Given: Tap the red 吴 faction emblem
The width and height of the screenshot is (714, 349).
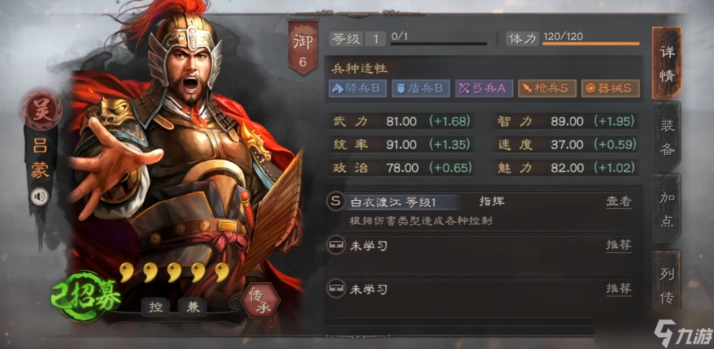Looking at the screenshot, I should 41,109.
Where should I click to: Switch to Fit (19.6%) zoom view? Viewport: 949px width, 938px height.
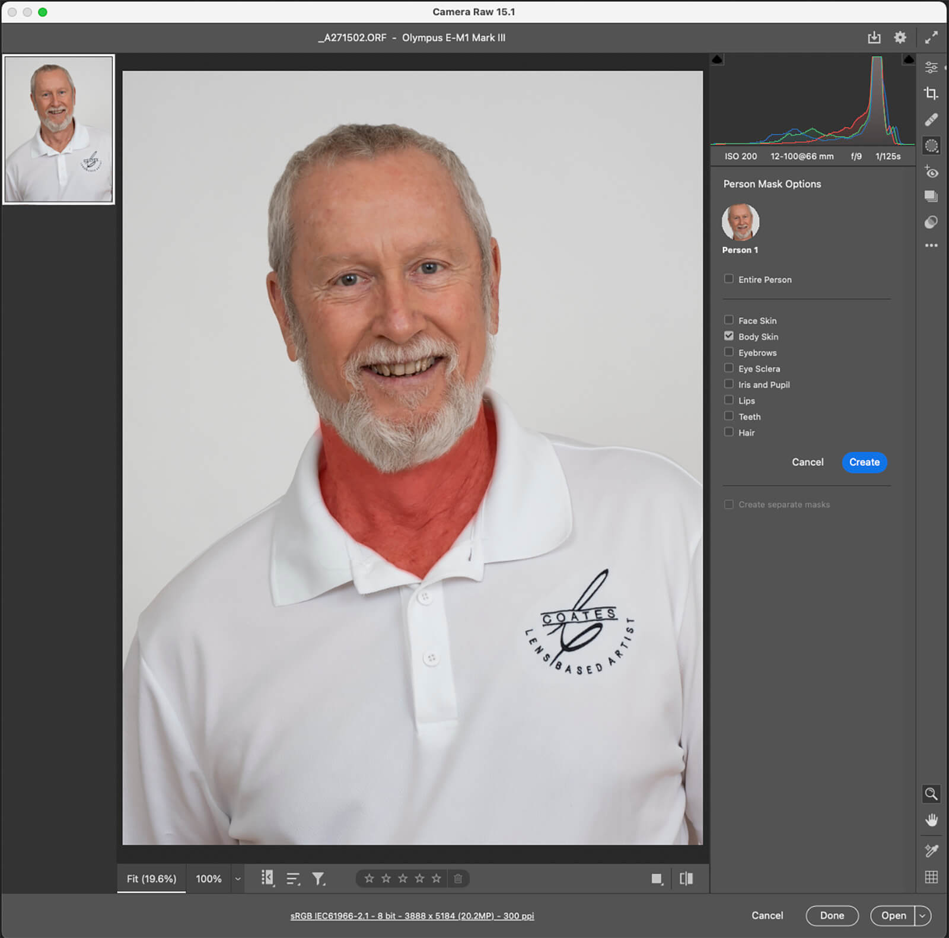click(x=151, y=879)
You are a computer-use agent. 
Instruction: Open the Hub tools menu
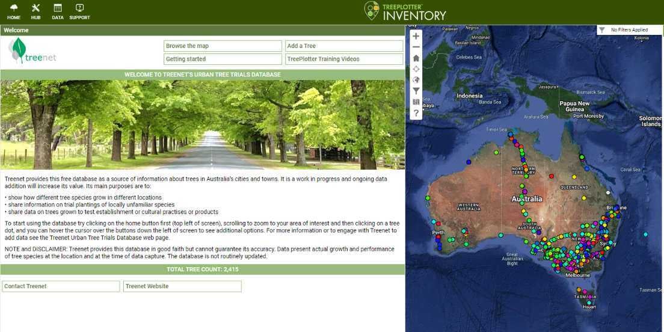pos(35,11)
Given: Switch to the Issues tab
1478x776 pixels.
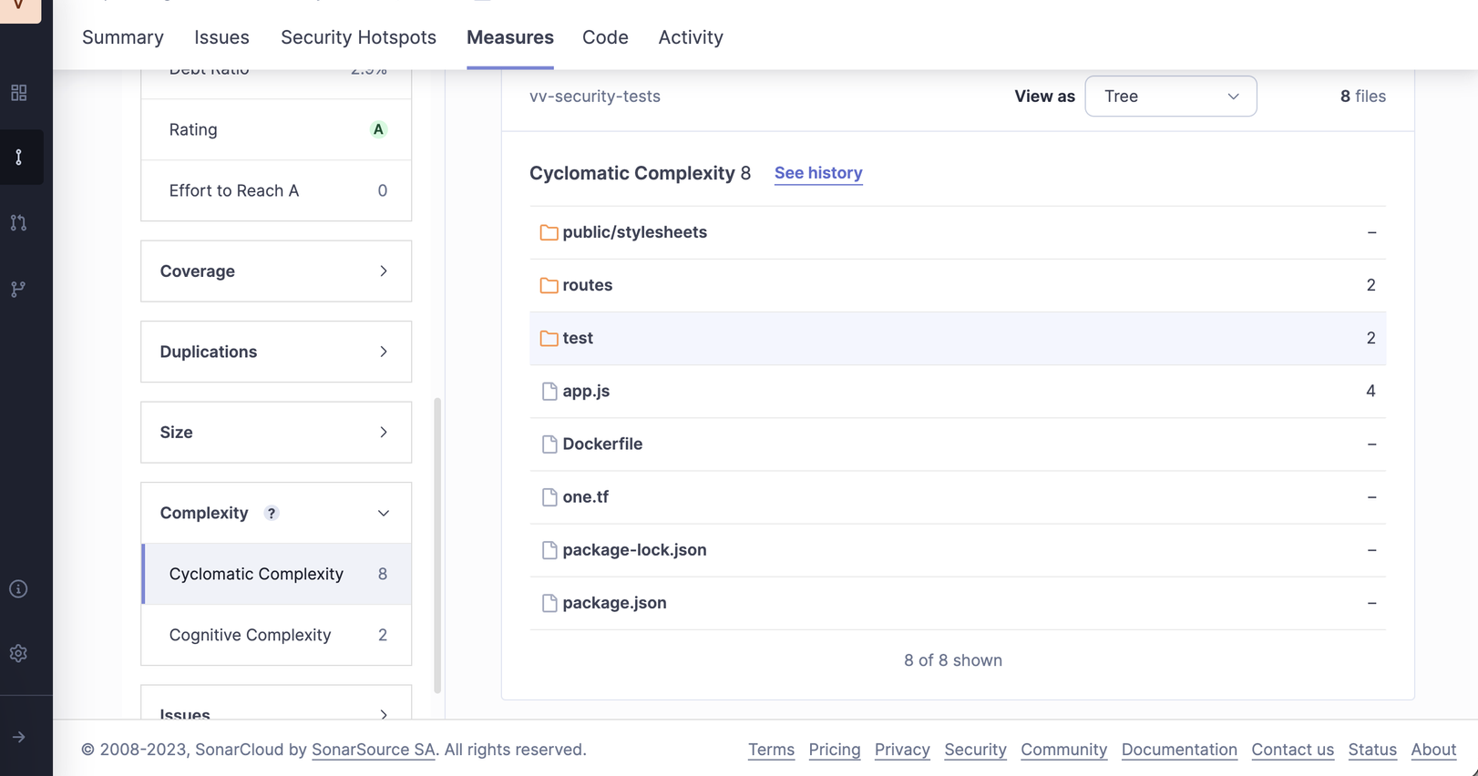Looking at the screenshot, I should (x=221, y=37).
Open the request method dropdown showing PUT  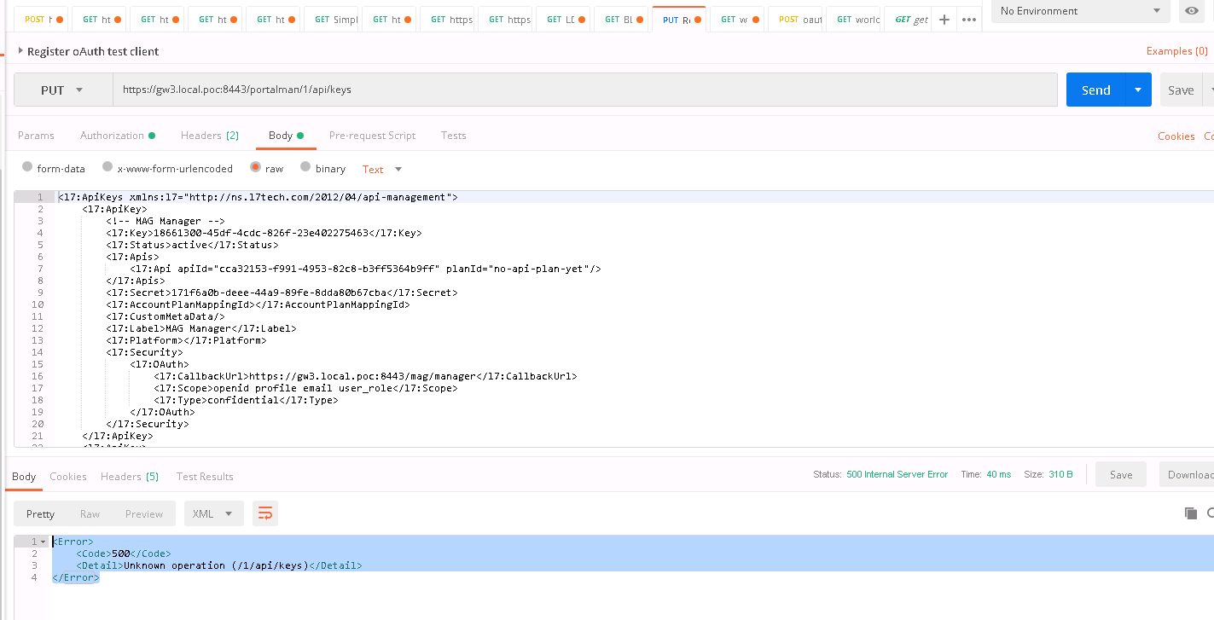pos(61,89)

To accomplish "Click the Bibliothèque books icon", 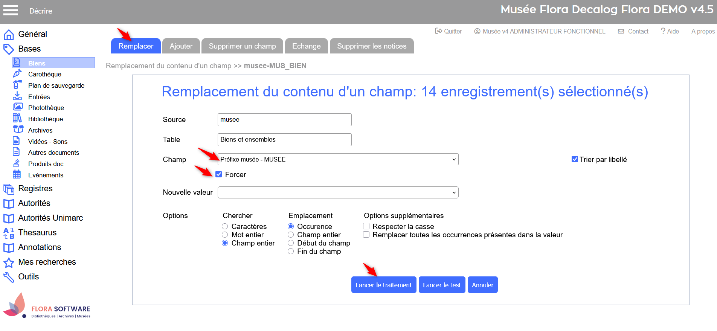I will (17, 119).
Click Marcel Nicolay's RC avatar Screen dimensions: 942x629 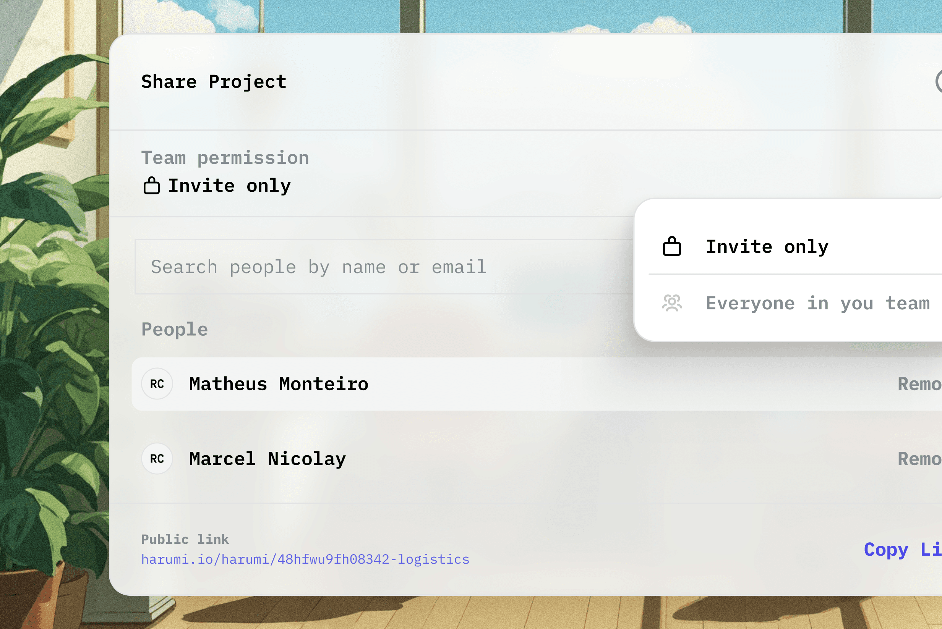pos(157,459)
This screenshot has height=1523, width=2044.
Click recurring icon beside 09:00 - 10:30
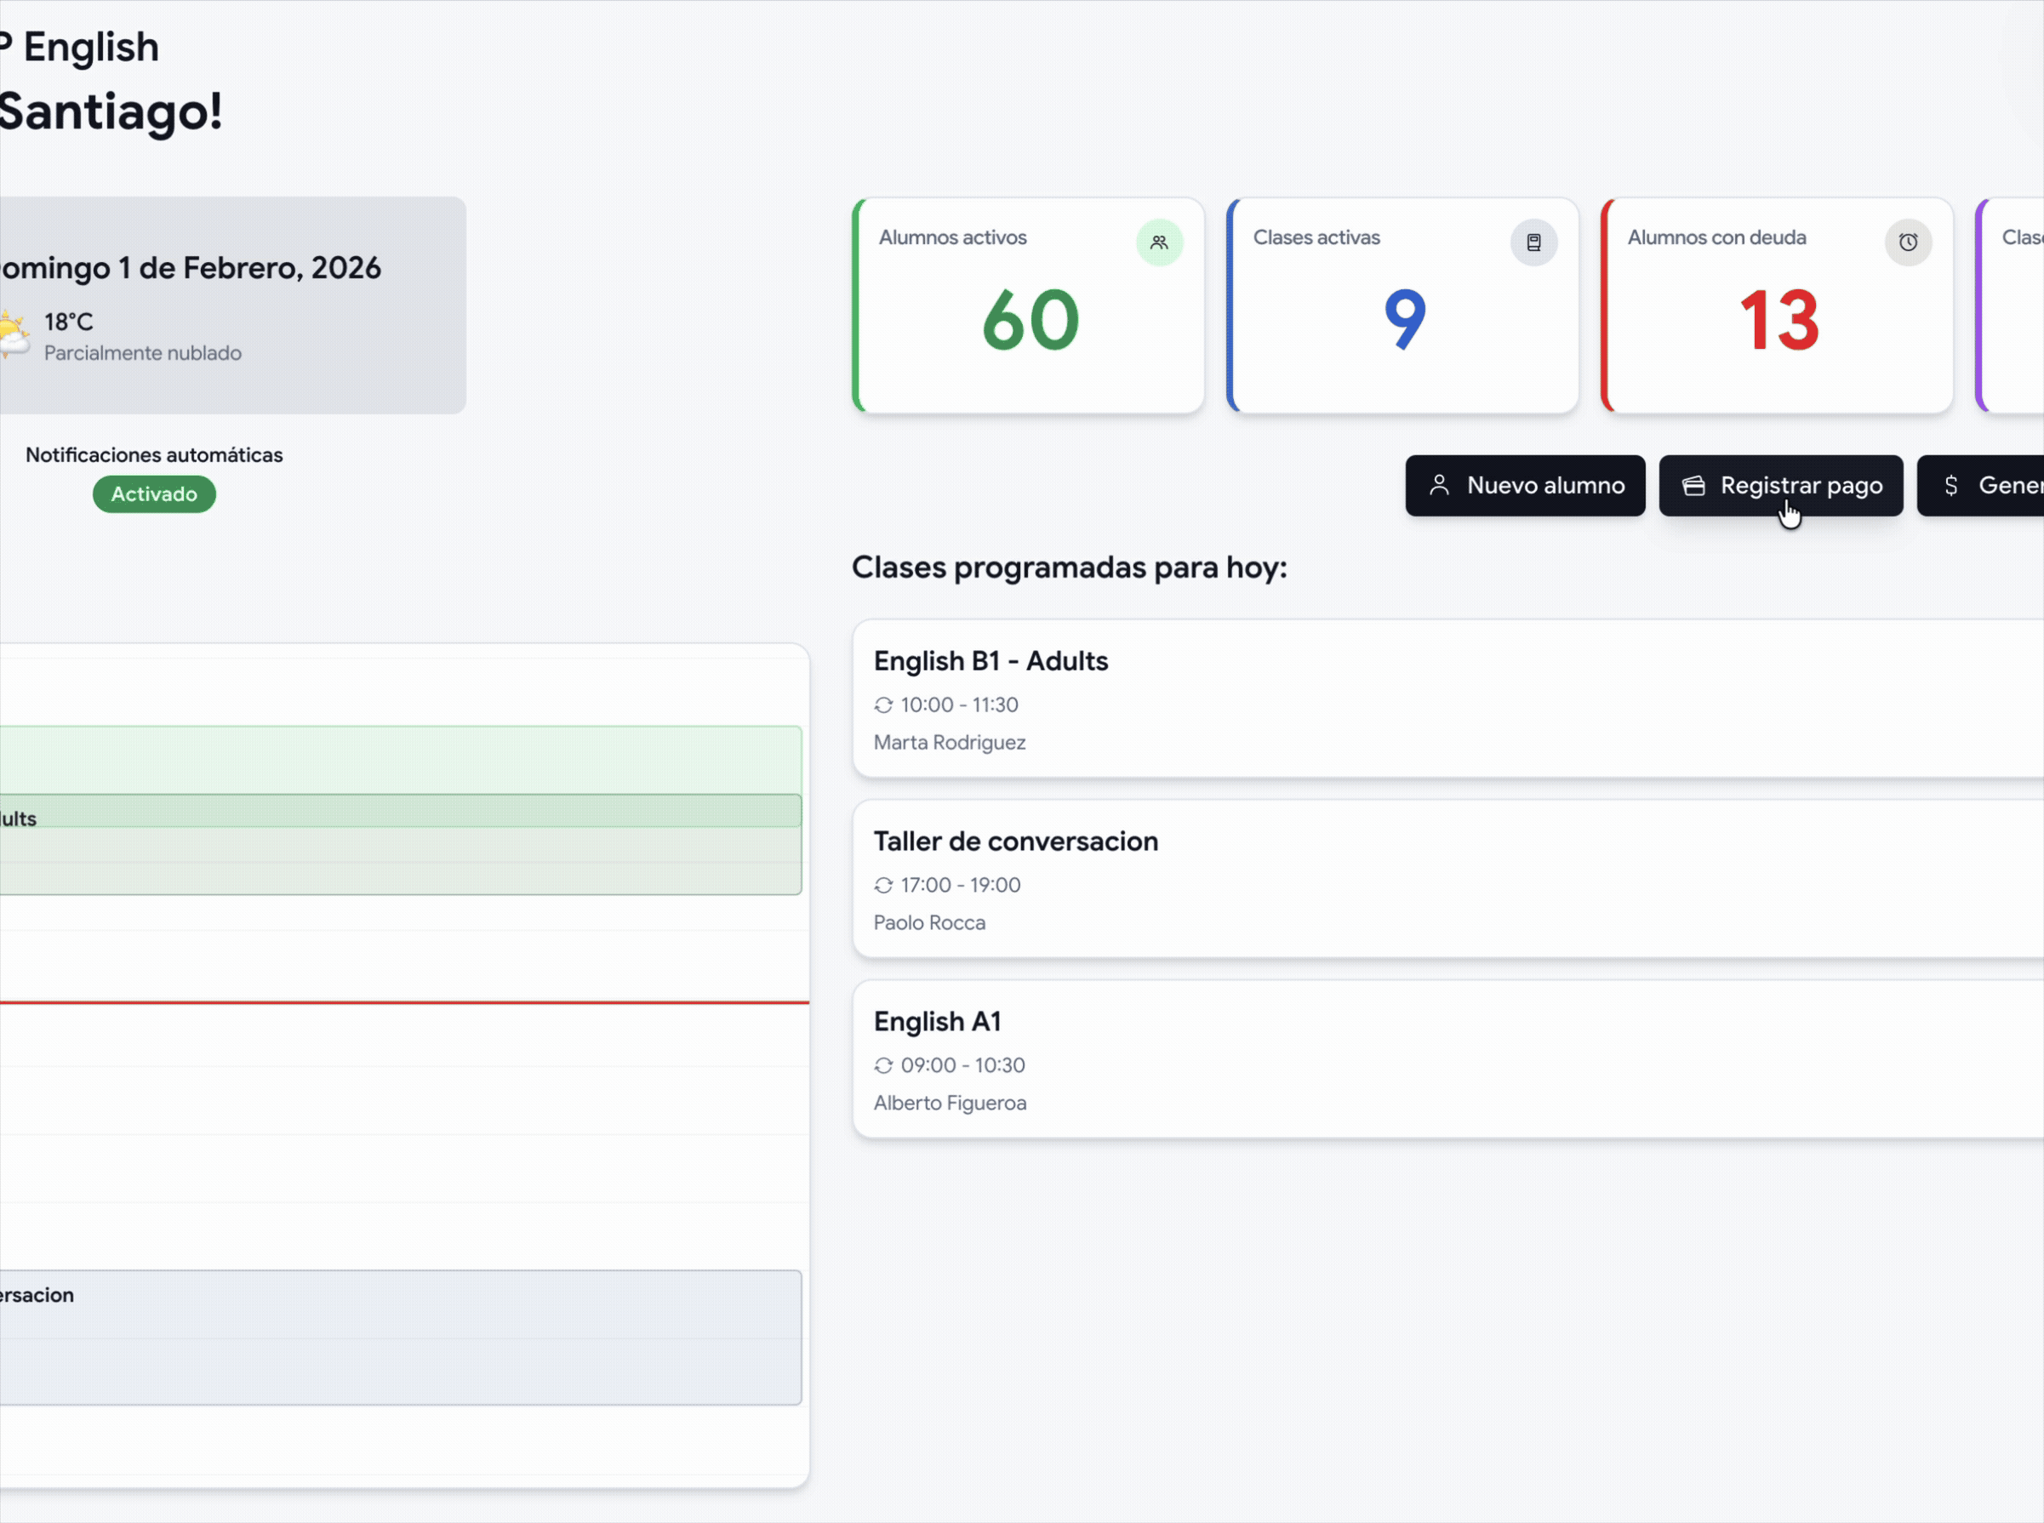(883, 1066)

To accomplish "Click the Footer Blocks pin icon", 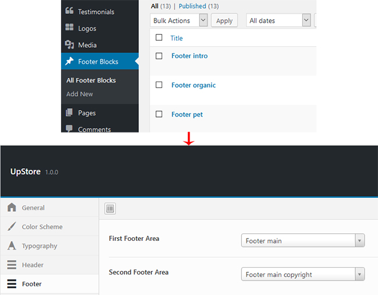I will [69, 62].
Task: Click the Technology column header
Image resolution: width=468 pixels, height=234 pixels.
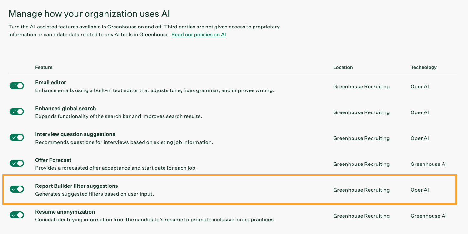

◇ ◇ ◇ ◇

Objective
Please copy the records word for word, starting at the line that contains "Task: Click the Technology column header" and continuing through the end of the records, with both ends included. Leave out any pictures.

Final result
Task: Click the Technology column header
Image resolution: width=468 pixels, height=234 pixels.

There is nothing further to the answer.